The Prioritization page breaks down how Cortex XSIAM starts with the total number of raw vulnerability findings in your environment and deduplicates, prioritizes, and consolidates them into a manageable number of cases that require attention. Percentages that appear next to some values indicate the change over the last 30 days. The table below explains each part of visualization, from left to right.

Section	Description
Vulnerabilities	The total number of vulnerability findings across all sources.
Duplicative Findings	Number of duplicate findings that were eliminated. Duplicate findings are findings for the same CVE on the same asset.
Unique Vulnerabilities	The number of vulnerability findings after deduplication.

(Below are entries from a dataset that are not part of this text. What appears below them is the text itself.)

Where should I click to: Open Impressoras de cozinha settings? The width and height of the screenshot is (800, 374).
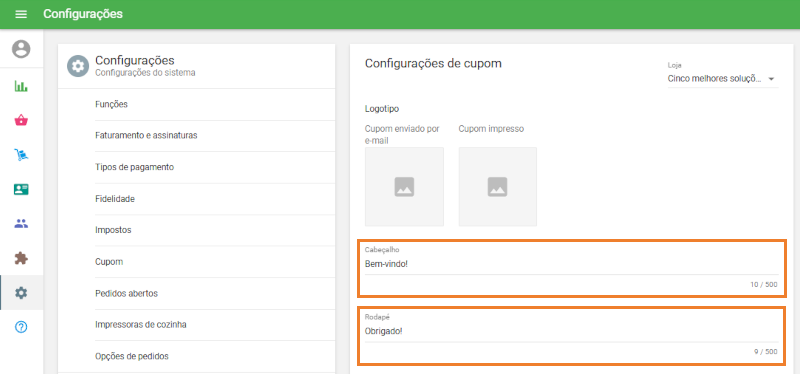point(196,325)
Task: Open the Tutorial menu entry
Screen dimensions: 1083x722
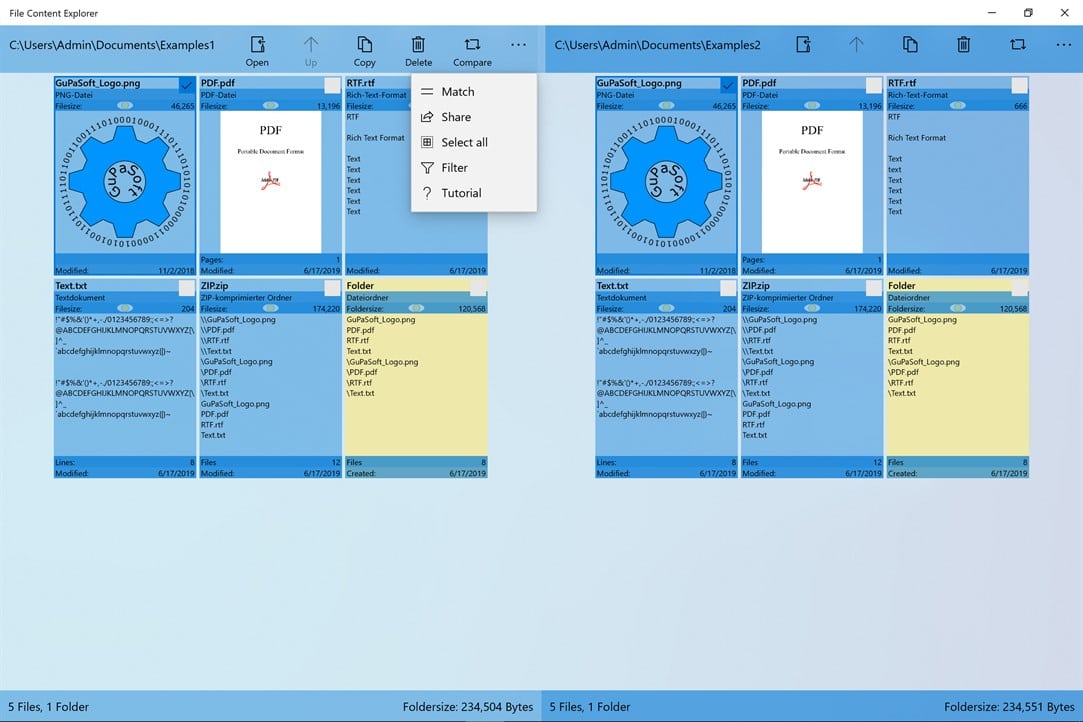Action: (x=461, y=194)
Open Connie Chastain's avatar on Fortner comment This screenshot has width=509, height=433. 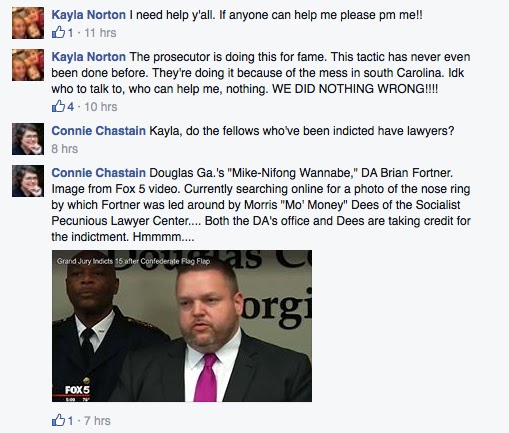click(x=28, y=181)
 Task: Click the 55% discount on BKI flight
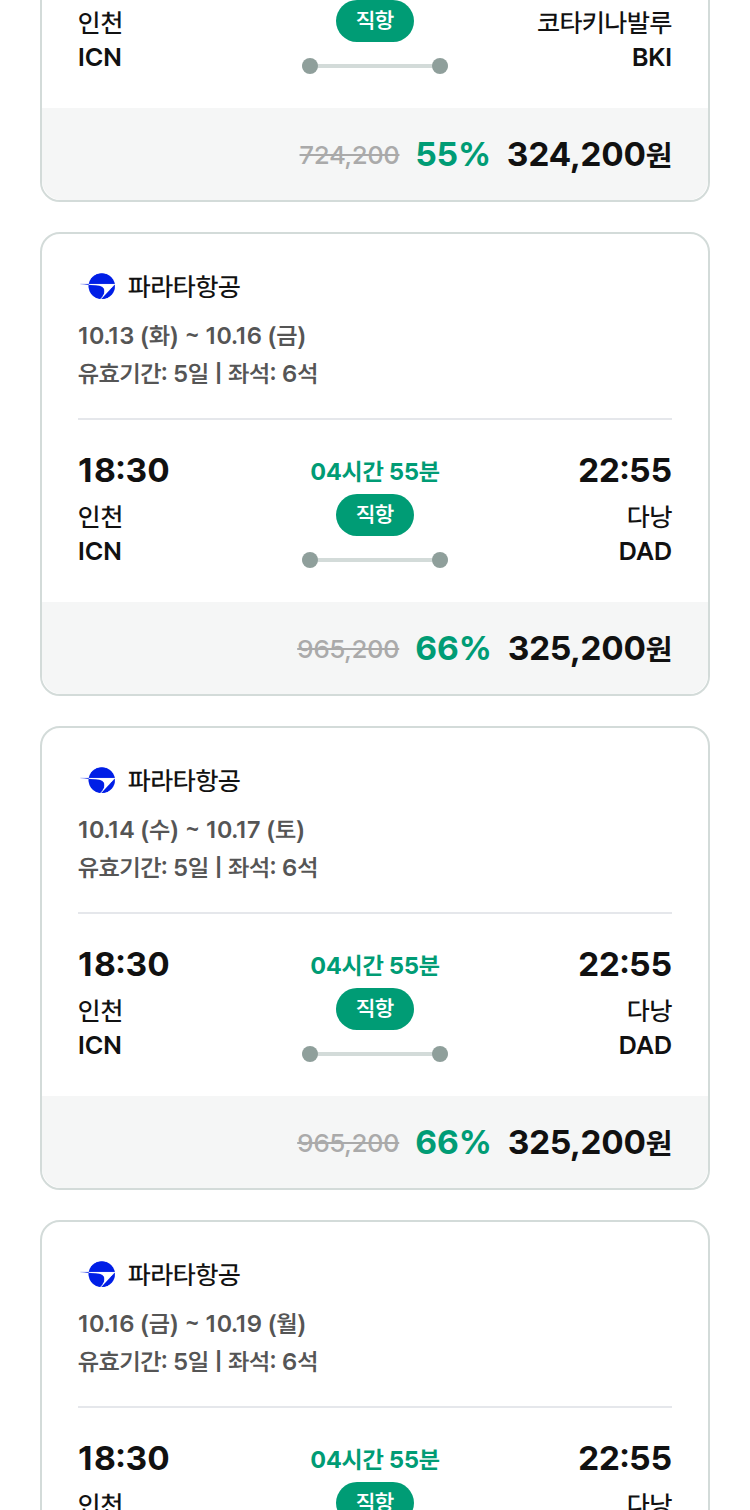(x=453, y=155)
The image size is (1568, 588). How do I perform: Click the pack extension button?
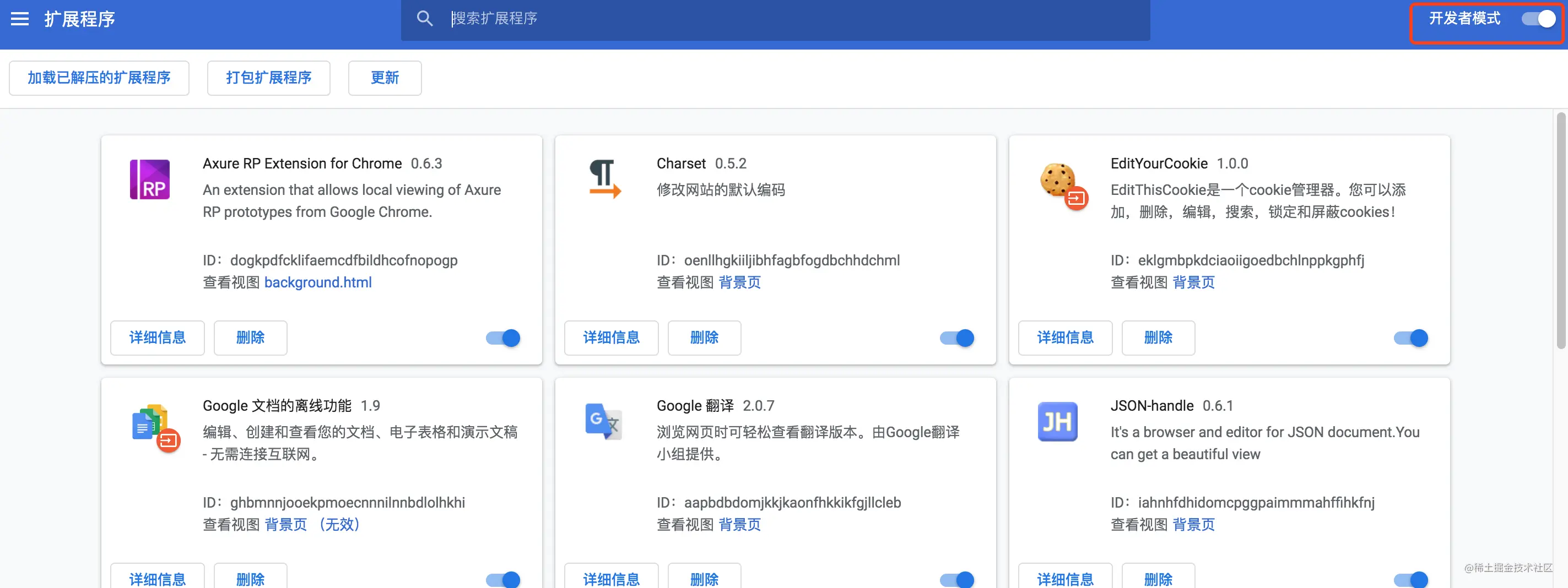268,78
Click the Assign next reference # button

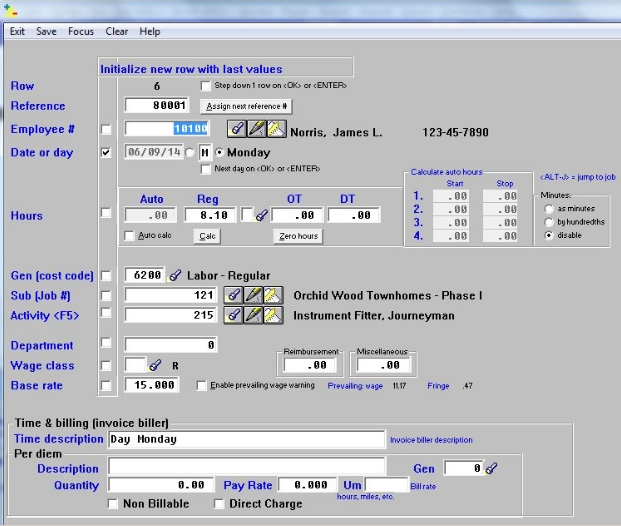pyautogui.click(x=246, y=106)
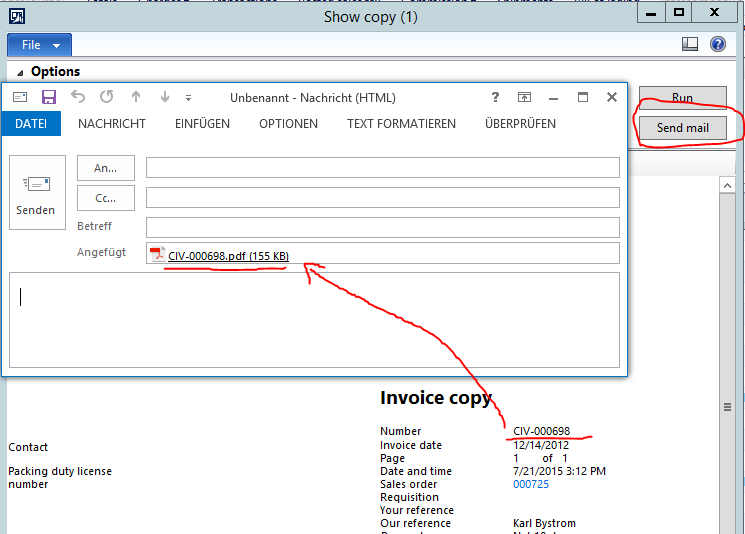Click the An... recipient button
Viewport: 745px width, 534px height.
pyautogui.click(x=106, y=168)
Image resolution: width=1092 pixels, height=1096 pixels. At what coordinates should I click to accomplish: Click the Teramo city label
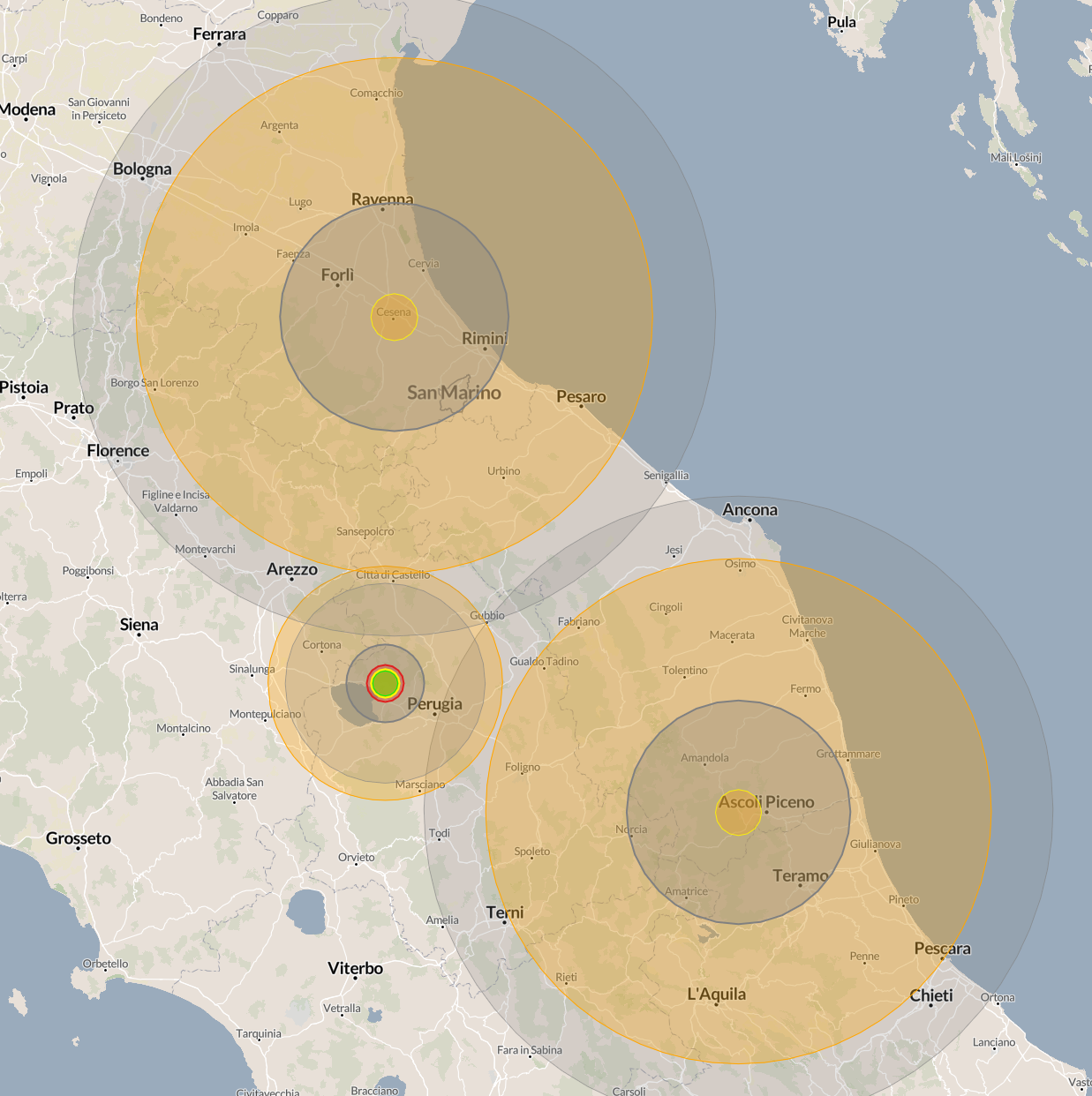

Not Internet Exposed Low Business Impact No Known Public Exploits Low and Medium CVSS Base Score Deprioritized by Policy	These are the low-priority findings that did not result in the creation of an issue. The reason for deprioritization is provided along with the count. Not Internet Exposed: ASM and CNA data indicates that these vulnerabilities are not exposed to the internet. Low Business Impact: The asset group for the vulnerability is dev, test, internal, or low business criticality. No Known Public Exploits: These vulnerabiliities have an EPSS score less than 80% or other public data indicating the vulnerability hasn't been exploited. Low and Medium CVSS Base Score: CVSS severity is Low or Medium. Deprioritized by Policy: These vulnerabilities were deprioritized by custom policies created by your organization. Typically this is any policy that specifies not to create an issue for a specific type of vulnerability.
Open Issues	The number of open vulnerability issues.
Issues Consolidated into Cases	Number of issues that were consolidated into open cases. Issues are grouped together into cases based on whether they share the same fix.
Cases	Total number of vulnerability cases after vulnerability issues were grouped into cases.
Require Attention	Number of cases with the status New. Click to pivot to a filtered view of the cases that includes detailed information to help you investigate and remediate each case.
In Progress	Number of cases with the status In Progress. Click to pivot to a filtered view of the cases that includes detailed information to help you investigate and remediate each case.
Resolved	Number of cases with the status Closed - Remediated or Closed - No Longer Observed.
Accepted Risk	Number of cases with the status Accepted Risk.